Unpacking my Kindle library, I click “menu” on my screen and find . . . a list. First, the words “The Happiness Project,” the title of a book by Gretchen Rubin, in stout dark gray lettering, underscored by a lighter, less stout line.
This might be depressing. I can’t tell if I’m supposed to consider this underlined title to be the “book” I ordered from Amazon. Maybe it’s more like a catalog listing. If I click on it, I’ll get to the words in the book. Maybe it’s analogous to a book’s spine.
I want to rhapsodize, as Benjamin does, when he remembers the tactics he employed to acquire the book “Fragmente aus dem Nachlass eines jungen Physikers” (Johann Wilhelm Ritter, 1810) after a Berlin auction. But the only memory I have of purchasing “The Happiness Project” is no memory at all. I’ll have to search my e-mail to see when I clicked “Start reading ‘The Happiness Project’ on your Kindle in under a minute” on Amazon. I think I had seen that “The Happiness Project,” a franchise with a blog I read, had become a best seller, and that seemed exciting; if I clicked, a credit card on file at Amazon would be out a theoretical $9.99, and in under a minute I’d be able to see for myself whether the book had more in it than the blog. That is the sweeping, romantic story of my acquisition of “The Happiness Project.” As Benjamin reminds us, Habent sua fata libelli. Books have their destiny!
Going down the gray list, further unpacking my dustless, odorless, weightless Kindle library, I find “Devotion,” by Dani Shapiro; “Let the Great World Spin,” by Colum McCann; “Wolf Hall: A Novel,” by Hilary Mantel; “Lit,” by Mary Karr; “Manhant,” by James Swanson; “DANCING IN THE DARK” — some titles are unaccountably given in all caps — by Morris Dickstein; and “Not Your Mother’s Slow Cooker Recipes for Entertaining” (a modern classic).
I have literally no memory of opting to get any of these on Amazon. Most of these books were bought impulsively, more like making a note to myself to read this or that than acquiring a tangible 3-D book; the list is a list of resolutions with price tags that will, with any luck, make the resolutions more urgent. Though it’s different from Benjamin’s ecstatic book collecting, this cycle of list making and resolution and constant-reading-to-keep-up is not unpleasurable.
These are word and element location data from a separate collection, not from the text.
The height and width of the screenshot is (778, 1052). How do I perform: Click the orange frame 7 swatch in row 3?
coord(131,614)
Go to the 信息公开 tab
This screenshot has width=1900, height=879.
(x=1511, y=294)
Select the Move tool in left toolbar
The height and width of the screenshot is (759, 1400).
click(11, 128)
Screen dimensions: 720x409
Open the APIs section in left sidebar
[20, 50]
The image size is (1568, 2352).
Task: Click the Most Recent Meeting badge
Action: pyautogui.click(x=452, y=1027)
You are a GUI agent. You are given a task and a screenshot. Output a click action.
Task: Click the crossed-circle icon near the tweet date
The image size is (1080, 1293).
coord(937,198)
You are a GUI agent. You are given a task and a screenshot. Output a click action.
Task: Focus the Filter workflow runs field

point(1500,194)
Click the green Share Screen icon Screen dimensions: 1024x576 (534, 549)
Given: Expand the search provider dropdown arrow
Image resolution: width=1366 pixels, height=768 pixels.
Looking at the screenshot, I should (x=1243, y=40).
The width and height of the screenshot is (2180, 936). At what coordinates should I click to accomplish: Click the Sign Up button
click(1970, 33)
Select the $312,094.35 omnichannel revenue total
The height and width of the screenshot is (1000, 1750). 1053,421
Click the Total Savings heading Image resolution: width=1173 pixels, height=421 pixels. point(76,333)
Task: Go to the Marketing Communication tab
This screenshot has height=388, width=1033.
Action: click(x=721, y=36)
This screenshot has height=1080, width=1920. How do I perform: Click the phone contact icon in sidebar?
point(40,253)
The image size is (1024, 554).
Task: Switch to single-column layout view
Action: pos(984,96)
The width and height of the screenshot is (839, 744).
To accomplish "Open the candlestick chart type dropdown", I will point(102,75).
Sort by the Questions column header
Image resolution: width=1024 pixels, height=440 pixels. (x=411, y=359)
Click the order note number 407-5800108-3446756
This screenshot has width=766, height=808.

Beholding “the several thousand volumes that are piled up around me,” Benjamin exclaims: “O bliss of the collector! Bliss of the man of leisure!” With nothing piled up around me but the Kindle and its charger, I may be missing out. But even Benjamin, who managed to see the future of media and technology more than once, knew he was writing an elegy for a way of experiencing books. I like to think he would be the first to recognize that the Kindle delivers a new kind of bliss.
POINTS OF ENTRY: THIS WEEK’S RECOMMENDATIONS
Mere mechanical reproduction: How simple and even quaint modernist anxieties seem now, from the vertigo vantage of the Internet age. Let Walter Benjamin lay out the complexities of his day and even enliven your experience of our own digital culture. Read Benjamin’s Illuminations, the 1968 edition, with an introduction by Hannah Arendt.
Your mind has been asleep! Read Benjamin’s Reflections today! Find it in a library, a Parisian bookshop or in scattered fragments online. But tell Amazon to make it available for the Kindle only if you think Benjamin would have wanted it that way. What would he have thought about the aura of art that is disseminated digitally?